====== ТЕКСТ ДЛЯ ЧТЕНИЯ
Брат тоже говорил "посвящение в кришнаизм - это твоя самая большая ошибка в жизни". 
Папа бывало даже бился (или пытался биться со мной) из-за этого.

я как-то зашел на один сайт, там было о 4 переводах Гиты в традициях 4 сампрадай. написал им письмо е-мейл. они меня пригласили к себе, в Киеве. ничего не подозревая неладного, я пришёл. Оказалось - это последователи Нараяны махараджа. потом было хуже.
одна девушка там сказала что она "раньше снимала парней на трассе".
их махараджа (Бхактиведантха садху) сказал нам "думайте о Мохини".
но я понимаю что это всё - сахаджия, или даже по выражению Бхарати Махараджа - "Духовная педфоилия" -



> https://bharati.ru/diskussiya-o-sahadzhii/
> Я принял на веру от Шридхара Махараджа то, что Нараяна Махарадж – «духовный педофил». (Это особый термин, требующий расшифровки). А потом сам в этом убедился.


но сейчас моя вера начинает угасать в наших учителей... когда я такое узнаю\замечаю\слышу\читаю, что думать я прям не знаю...

допустим, ок, было 16 108 мудрецов, и они хотели в будущей жизни реинкарнировать как жены Кришны... стали потом Его женами... но им было сказано "вы пойдете в ад"... а они всё равно захотели...
============
====== ИСХОДНЫЕ ДАННЫЕ
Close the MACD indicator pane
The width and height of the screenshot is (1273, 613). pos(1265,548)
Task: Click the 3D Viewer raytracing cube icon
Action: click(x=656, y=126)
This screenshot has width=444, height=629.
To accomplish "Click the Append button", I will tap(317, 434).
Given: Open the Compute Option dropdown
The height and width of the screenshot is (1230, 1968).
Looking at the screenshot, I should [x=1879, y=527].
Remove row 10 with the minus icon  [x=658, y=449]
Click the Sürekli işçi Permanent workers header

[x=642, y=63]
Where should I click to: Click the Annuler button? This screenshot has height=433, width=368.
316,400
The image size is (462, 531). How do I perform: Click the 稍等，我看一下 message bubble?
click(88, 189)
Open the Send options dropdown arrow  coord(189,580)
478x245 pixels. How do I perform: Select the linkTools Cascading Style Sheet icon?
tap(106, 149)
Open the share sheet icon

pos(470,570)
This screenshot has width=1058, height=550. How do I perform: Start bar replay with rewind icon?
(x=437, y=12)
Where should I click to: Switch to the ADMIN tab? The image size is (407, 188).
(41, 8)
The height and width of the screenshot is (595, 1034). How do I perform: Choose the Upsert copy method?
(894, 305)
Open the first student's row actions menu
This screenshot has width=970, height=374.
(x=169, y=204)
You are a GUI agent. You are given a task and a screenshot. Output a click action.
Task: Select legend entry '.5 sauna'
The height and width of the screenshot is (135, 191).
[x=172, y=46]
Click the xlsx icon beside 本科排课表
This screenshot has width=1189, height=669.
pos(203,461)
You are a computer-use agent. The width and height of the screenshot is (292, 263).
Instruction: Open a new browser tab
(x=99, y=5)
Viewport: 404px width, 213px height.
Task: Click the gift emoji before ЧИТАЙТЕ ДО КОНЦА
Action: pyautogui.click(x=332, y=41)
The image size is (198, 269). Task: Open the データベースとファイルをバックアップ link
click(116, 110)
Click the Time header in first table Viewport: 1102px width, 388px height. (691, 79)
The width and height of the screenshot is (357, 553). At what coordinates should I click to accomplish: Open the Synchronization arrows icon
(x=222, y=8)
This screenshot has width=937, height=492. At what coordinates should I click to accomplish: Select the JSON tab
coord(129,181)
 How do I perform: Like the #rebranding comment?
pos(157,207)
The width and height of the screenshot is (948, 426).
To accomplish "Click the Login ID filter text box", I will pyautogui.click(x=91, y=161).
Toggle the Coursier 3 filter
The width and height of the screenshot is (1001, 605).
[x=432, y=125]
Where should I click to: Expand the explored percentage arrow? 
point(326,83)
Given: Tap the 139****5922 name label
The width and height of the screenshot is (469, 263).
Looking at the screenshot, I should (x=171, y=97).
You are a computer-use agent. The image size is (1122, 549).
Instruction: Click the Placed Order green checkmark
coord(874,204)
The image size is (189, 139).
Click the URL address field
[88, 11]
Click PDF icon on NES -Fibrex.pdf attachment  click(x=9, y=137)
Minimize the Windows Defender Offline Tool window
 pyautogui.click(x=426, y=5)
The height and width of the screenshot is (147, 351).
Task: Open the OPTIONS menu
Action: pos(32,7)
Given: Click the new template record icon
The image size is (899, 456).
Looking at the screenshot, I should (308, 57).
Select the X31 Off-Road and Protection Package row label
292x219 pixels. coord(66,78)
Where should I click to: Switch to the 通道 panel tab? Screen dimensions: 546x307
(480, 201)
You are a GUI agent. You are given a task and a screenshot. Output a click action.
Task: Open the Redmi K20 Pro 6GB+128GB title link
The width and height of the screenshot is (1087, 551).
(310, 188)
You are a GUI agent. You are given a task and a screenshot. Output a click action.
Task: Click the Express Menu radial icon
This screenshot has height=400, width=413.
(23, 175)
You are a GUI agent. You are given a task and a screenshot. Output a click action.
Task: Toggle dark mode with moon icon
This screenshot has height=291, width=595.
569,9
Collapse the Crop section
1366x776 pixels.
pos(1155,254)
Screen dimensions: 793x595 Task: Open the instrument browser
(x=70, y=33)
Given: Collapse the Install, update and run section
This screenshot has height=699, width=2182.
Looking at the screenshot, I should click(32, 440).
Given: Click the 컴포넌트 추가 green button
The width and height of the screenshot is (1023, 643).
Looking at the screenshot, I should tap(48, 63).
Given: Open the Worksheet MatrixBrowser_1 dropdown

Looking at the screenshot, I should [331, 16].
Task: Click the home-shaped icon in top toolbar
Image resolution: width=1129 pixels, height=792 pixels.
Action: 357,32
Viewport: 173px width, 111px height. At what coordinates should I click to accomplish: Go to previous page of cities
============
* ЧТО НУЖНО СДЕЛАТЬ
Верни полностью текст о посвящении в кришнаизм, не изменив в нём ни одного знака. Приведённый листинг здесь не нужен.

* ПОЛНЫЙ ОТВЕТ
Брат тоже говорил "посвящение в кришнаизм - это твоя самая большая ошибка в жизни". 
Папа бывало даже бился (или пытался биться со мной) из-за этого.

я как-то зашел на один сайт, там было о 4 переводах Гиты в традициях 4 сампрадай. написал им письмо е-мейл. они меня пригласили к себе, в Киеве. ничего не подозревая неладного, я пришёл. Оказалось - это последователи Нараяны махараджа. потом было хуже.
одна девушка там сказала что она "раньше снимала парней на трассе".
их махараджа (Бхактиведантха садху) сказал нам "думайте о Мохини".
но я понимаю что это всё - сахаджия, или даже по выражению Бхарати Махараджа - "Духовная педфоилия" -



> https://bharati.ru/diskussiya-o-sahadzhii/
> Я принял на веру от Шридхара Махараджа то, что Нараяна Махарадж – «духовный педофил». (Это особый термин, требующий расшифровки). А потом сам в этом убедился.


но сейчас моя вера начинает угасать в наших учителей... когда я такое узнаю\замечаю\слышу\читаю, что думать я прям не знаю...

допустим, ок, было 16 108 мудрецов, и они хотели в будущей жизни реинкарнировать как жены Кришны... стали потом Его женами... но им было сказано "вы пойдете в ад"... а они всё равно захотели...